Every line with the string "computer" should be copied from the data.

######

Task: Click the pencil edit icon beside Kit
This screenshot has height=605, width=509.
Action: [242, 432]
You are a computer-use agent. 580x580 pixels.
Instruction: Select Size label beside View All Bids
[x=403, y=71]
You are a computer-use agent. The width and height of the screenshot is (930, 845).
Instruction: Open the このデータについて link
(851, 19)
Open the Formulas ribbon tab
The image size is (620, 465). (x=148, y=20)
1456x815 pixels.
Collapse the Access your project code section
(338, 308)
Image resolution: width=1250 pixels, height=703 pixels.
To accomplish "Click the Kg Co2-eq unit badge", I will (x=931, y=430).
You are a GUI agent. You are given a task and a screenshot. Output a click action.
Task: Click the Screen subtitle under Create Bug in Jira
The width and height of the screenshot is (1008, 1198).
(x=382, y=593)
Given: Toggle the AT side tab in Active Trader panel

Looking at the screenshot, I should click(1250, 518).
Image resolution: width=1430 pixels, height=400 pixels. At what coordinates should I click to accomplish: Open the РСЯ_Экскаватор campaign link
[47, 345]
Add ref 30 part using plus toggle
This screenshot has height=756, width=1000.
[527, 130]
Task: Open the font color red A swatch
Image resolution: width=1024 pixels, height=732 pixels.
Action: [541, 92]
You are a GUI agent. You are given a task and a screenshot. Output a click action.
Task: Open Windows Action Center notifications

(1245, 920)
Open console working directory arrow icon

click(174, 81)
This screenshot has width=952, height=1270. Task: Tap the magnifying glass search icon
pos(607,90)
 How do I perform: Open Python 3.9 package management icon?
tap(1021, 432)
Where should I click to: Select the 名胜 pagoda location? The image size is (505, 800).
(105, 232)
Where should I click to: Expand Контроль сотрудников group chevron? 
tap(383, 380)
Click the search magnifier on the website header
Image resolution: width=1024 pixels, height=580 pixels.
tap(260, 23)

######

* OUTPUT OF THE EXERCISE
You are a computer-use agent. 580x580 pixels.
You are a computer-use agent. The width and height of the screenshot is (930, 845).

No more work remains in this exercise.